Leitsatz (amtlich)

Leistet der durch ein Anerkenntnisvorbehaltsurteil im Urkundenverfahren verurteilte Beklagte Sicherheit zur Abwendung der Zwangsvollstreckung und wird die Klage im Nachverfahren abgewiesen, ist die Veranlassung zur Sicherheitsleistung i. S. d. § 109 Abs. 1 ZPO auch dann entfallen, wenn gegen das im Nachverfahren ergangene Urteil Berufung eingelegt wurde, über die noch nicht entschieden ist.

 

Normenkette

ZPO § 109 Abs. 1, § 707 Abs. 1

 

Verfahrensgang

LG Hagen (Aktenzeichen 4 O 132/19)

 

Tenor

Auf die sofortige Beschwerde der Beklagten vom 05.08.2021 wird der Beschluss des Landgerichts Hagen vom 26.6.2021 - 4 O 132/19 - abgeändert. Dem Antragsgegner wird eine Frist von drei Wochen ab Zustellung dieses Beschlusses gesetzt, in die Rückgabe der Sicherheit einzuwilligen oder die Klageerhebung wegen seiner Ansprüche nachzuweisen.

Die Kosten des Beschwerdeverfahrens trägt der Kläger.

Die Rechtsbeschwerde wird zugelassen.

Der Beschwerdewert wird auf 14.000 EUR festgesetzt.

 

Gründe

I. Das Landgericht Hagen verurteilte die Beklagten durch Anerkenntnisvorbehaltsurteil vom 24.10.2019 zur Zahlung von 122.500 EUR nebst Zinsen i.H.v. zwei Prozentpunkten über dem Basiszinssatz seit dem 01.04.2018. Durch Beschluss vom 28.11.2019 stellte es die Zwangsvollstreckung aus diesem Urteil gegen Sicherheitsleistung i.H.v. 140.000 EUR gem. § 707 Abs. 1 S. 1 ZPO einstweilen ein. Im Nachverfahren erhielt das Landgericht das Anerkenntnisvorbehaltsurteil nur insoweit aufrecht, als die Beklagten verurteilt wurden, auf einen Betrag v. 122.500 EUR Zinsen i.H.v. zwei Prozentpunkten über dem Basiszinssatz seit dem 31.3.2018 bis zum 29.06.2019 zu zahlen, im Übrigen hob es jenes Urteil auf. Das dagegen gerichtete Berufungsverfahren ist noch nicht abgeschlossen.

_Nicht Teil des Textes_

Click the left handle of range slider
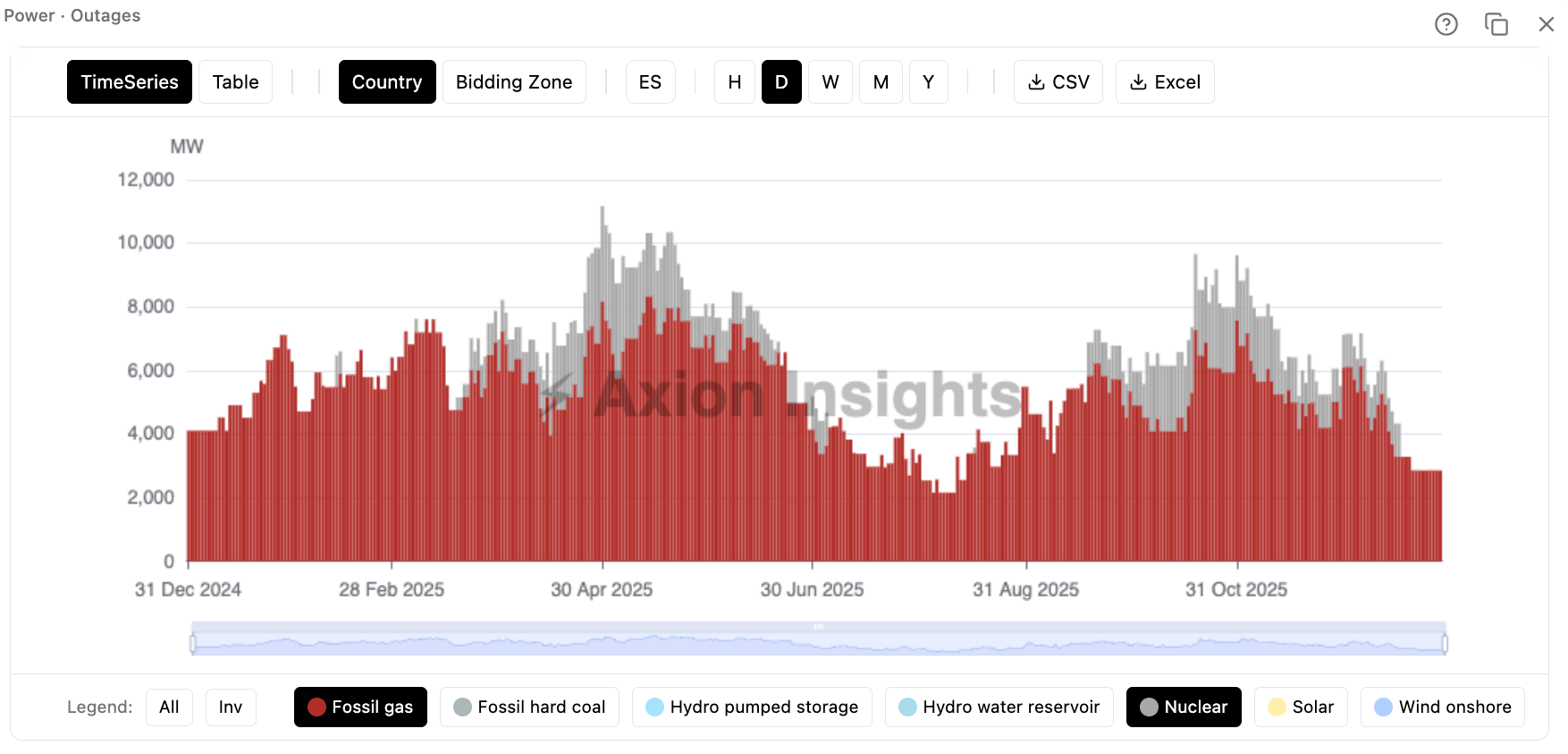The height and width of the screenshot is (754, 1568). click(193, 643)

Den Antrag der Beklagten auf Fristsetzung gem. § 109 Abs. 1 ZPO hat das Landgericht abgelehnt, ihrer dagegen gerichteten sofortigen Beschwerde hat es nicht abgeholfen.

II. Die sofortige Beschwerde ist zulässig. Sie ist nach § 109 Abs. 4 ZPO statthaft und wurde innerhalb der 2-Wochenfrist eingelegt und begründet. Sie ist auch begründet. Dem Antrag der Beklagten war entgegen der Auffassung des Landgerichts stattzugeben, da die Voraussetzungen von § 109 Abs. 1 ZPO erfüllt sind.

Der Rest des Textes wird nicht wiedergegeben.